Recorded data>
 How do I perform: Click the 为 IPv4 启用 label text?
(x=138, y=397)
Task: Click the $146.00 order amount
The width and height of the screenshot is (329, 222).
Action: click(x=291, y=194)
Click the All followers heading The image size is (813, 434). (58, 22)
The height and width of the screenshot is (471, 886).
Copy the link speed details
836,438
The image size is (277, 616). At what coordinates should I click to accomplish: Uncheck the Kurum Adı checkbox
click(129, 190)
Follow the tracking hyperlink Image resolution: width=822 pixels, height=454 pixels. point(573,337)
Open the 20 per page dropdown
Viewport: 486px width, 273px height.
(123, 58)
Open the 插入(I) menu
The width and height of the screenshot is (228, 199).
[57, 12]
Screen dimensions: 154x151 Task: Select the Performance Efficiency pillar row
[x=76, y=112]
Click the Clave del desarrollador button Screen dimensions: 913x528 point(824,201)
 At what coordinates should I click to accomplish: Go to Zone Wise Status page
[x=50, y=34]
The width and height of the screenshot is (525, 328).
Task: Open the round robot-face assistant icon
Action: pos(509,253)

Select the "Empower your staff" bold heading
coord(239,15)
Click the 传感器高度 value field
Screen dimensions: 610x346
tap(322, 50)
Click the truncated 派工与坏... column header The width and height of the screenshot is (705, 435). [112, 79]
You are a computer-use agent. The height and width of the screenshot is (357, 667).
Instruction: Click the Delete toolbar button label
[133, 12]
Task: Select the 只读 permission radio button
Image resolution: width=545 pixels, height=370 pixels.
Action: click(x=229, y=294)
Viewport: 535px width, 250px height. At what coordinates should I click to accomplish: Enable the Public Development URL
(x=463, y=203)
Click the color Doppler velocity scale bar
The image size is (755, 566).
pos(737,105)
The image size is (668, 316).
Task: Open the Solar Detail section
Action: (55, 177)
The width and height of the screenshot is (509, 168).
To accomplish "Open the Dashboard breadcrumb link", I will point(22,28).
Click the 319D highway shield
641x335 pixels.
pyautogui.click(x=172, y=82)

EXERCISE> Could you reproduce, exactly as written, the lines running from the one with "Image resolution: width=545" to the end of the entries above?

WORKED SOLUTION>
Image resolution: width=545 pixels, height=370 pixels.
Action: click(x=229, y=294)
Viewport: 535px width, 250px height. At what coordinates should I click to accomplish: Enable the Public Development URL
(x=463, y=203)
Click the color Doppler velocity scale bar
The image size is (755, 566).
pos(737,105)
The image size is (668, 316).
Task: Open the Solar Detail section
Action: (55, 177)
The width and height of the screenshot is (509, 168).
To accomplish "Open the Dashboard breadcrumb link", I will point(22,28).
Click the 319D highway shield
641x335 pixels.
pyautogui.click(x=172, y=82)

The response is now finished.